Thursday, November 11, 2010


I heard a possibly-apocryphal story that Stephen Colbert doesn’t allow his children to watch The Colbert Report—not because it’s past their bedtimes or anything like that, but because he doesn’t want his children to get the wrong impression of his character. Then there’s this from 2009: “Indeed, Colbert the character, a right-wing blowhard on a one-man mission to reeducate the ignorant, is convincing enough that a recent Ohio State University study found that a majority of conservatives polled believed Colbert the man was one of them.”

That this is on a certain level unsurprising is perhaps testament to the depth of Colbert’s achievement—Colbert is so good at acting the right-wing blowhard that is somewhat odd to think of him otherwise, or of thinking of him as less-than-convincing. We recognize intellectually, at least, that Colbert must be considerably more liberal than his act, but it’s hard to say exactly where his sympathies lie.

I can say that three things definitely arouse his sympathy, so much so that for the brief moments that the subject of the show is on these three subjects that the curtain parts and the “real” Colbert is shown: on veterans and soldiers, on the Catholic church, and (recently) on immigrants. There’s an arch wink behind most of Colbert befitting a satirist; there’s real passion behind, for example, his interview with Julian Assange, very obviously backing the troops.

Colbert being real-life Colbert is an excellent reason to keep on watching the show: it’s difficult to say what exactly he likes and dislikes beyond cant, which is so widespread these days this amounts to a firm ideological stand. The rest is just Colbert being ever-so-slightly more-obviously crazier than the craziness of the times, and who exactly guessed that we’d stay so crazy for so long?

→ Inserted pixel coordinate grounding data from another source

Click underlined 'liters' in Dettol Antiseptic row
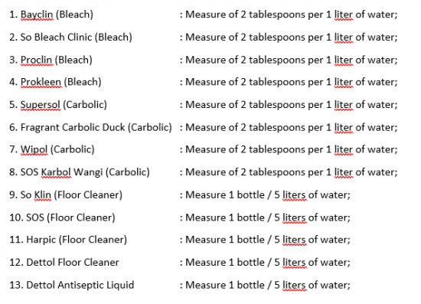The image size is (421, 304). [294, 285]
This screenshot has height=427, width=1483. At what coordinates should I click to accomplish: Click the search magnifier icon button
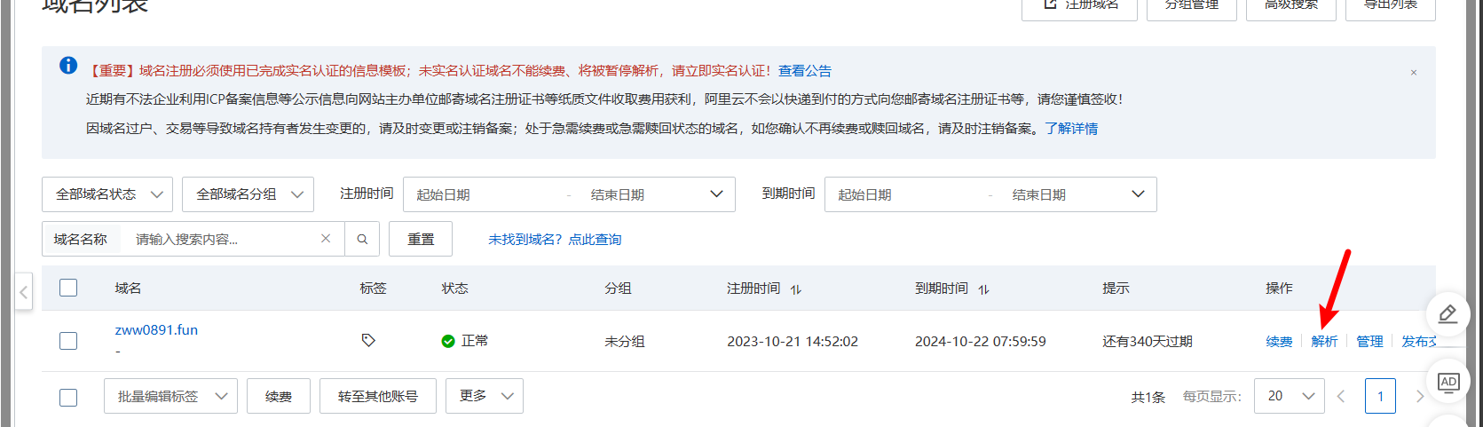(x=362, y=239)
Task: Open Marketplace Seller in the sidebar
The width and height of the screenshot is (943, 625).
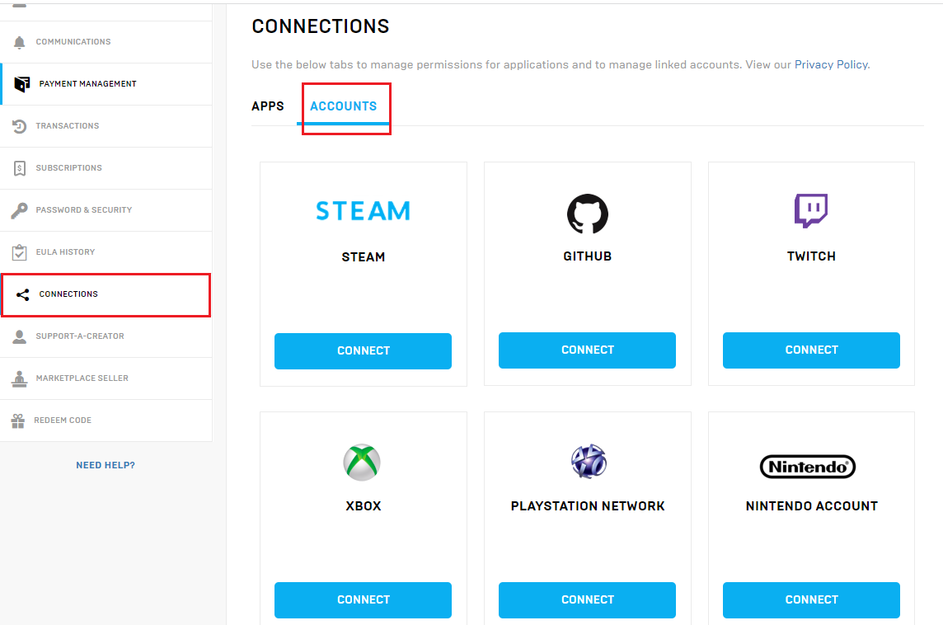Action: coord(82,378)
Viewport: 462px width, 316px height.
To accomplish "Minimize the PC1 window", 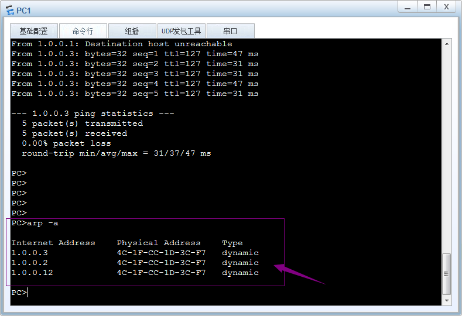I will (x=408, y=7).
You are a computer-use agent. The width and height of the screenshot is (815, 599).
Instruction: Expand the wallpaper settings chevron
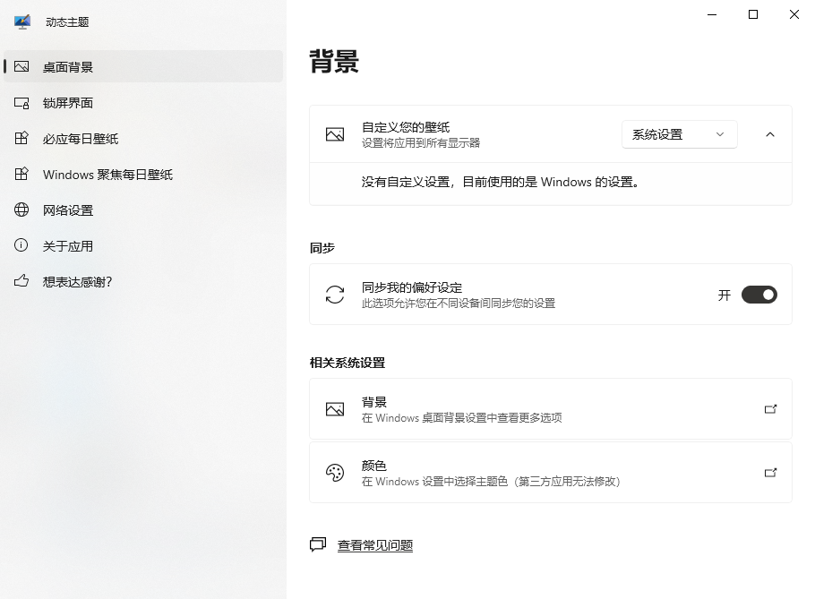pos(769,133)
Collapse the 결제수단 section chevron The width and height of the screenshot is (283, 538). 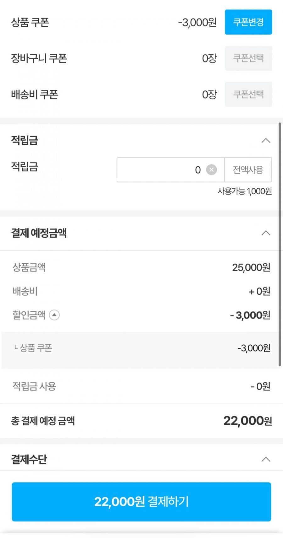tap(266, 460)
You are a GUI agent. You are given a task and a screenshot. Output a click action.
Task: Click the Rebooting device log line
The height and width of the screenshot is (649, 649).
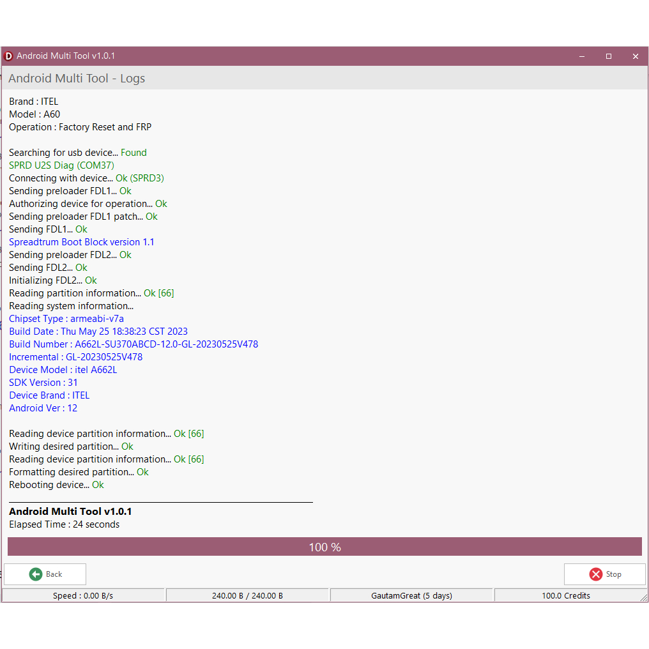click(56, 485)
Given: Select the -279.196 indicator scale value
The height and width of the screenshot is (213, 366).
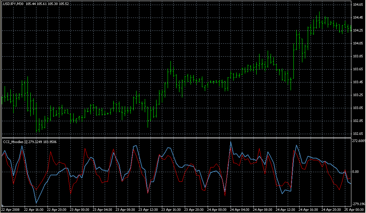Looking at the screenshot, I should point(359,204).
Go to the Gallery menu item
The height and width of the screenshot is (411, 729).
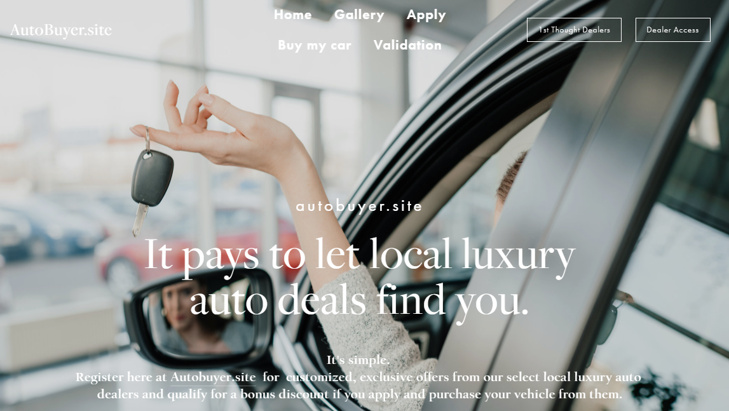click(359, 15)
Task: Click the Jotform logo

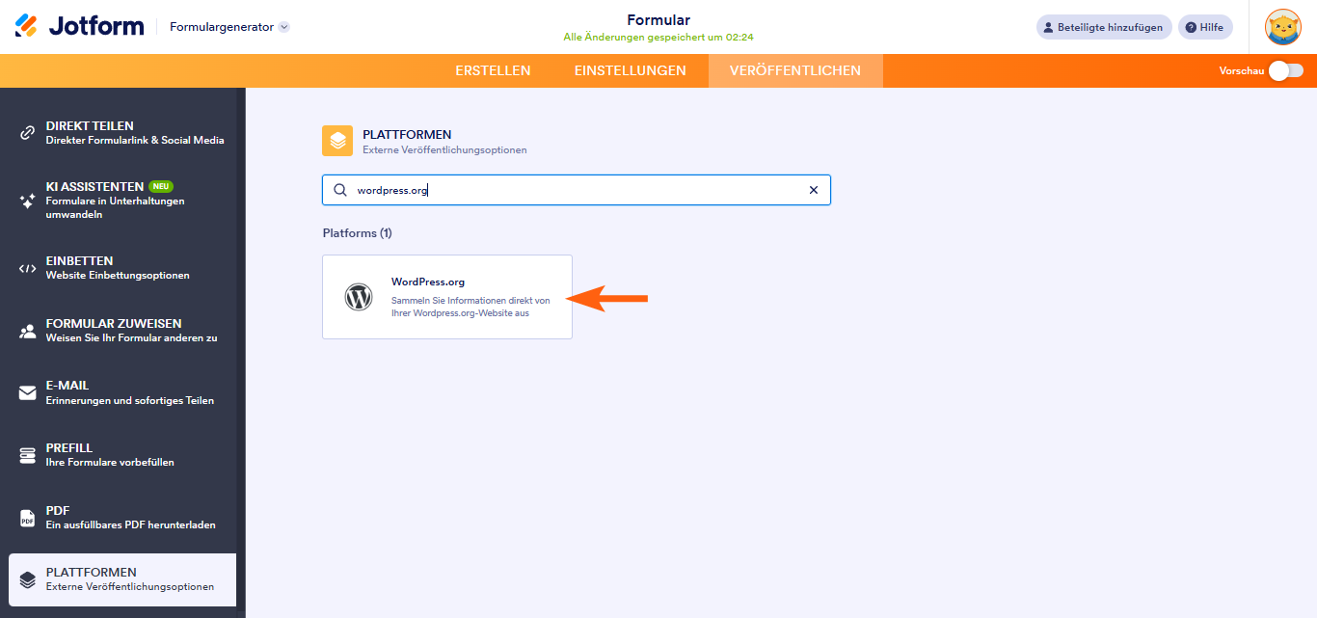Action: coord(79,26)
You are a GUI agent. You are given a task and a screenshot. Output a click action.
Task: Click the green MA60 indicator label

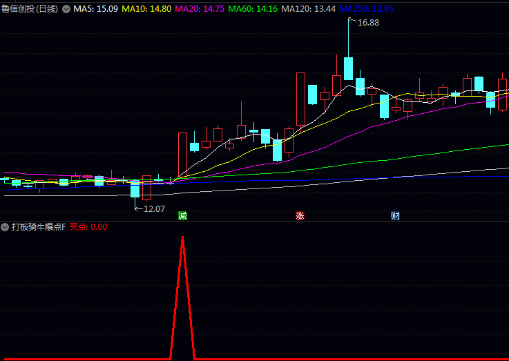pyautogui.click(x=253, y=9)
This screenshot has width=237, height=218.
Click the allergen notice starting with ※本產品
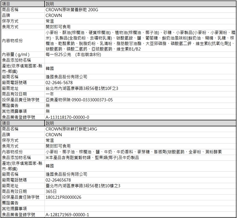(x=92, y=157)
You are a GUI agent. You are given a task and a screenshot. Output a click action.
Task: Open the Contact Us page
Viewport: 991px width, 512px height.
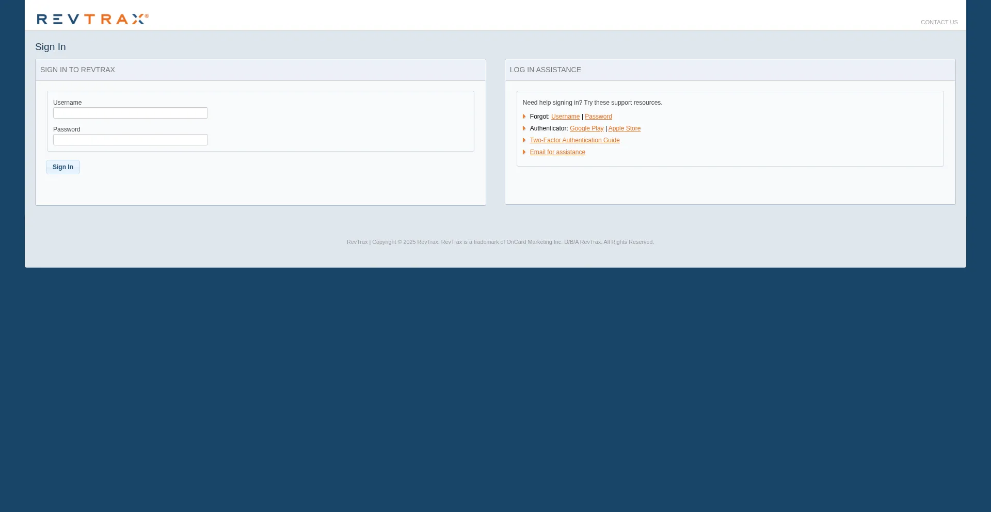tap(939, 22)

His character may be crazy, but Colbert’s controlled: day after day, he keeps the character fresh and interesting, despite the fact that early in the show’s run, it seemed like a very boring piece of real estate to develop (or at least, repetitive, though at the risk of violating my original metaphor: is there repetitive real estate outside of, say, suburban development?). Yet here he is, for the better part of a decade: Stephen Colbert just might be the best actor alive.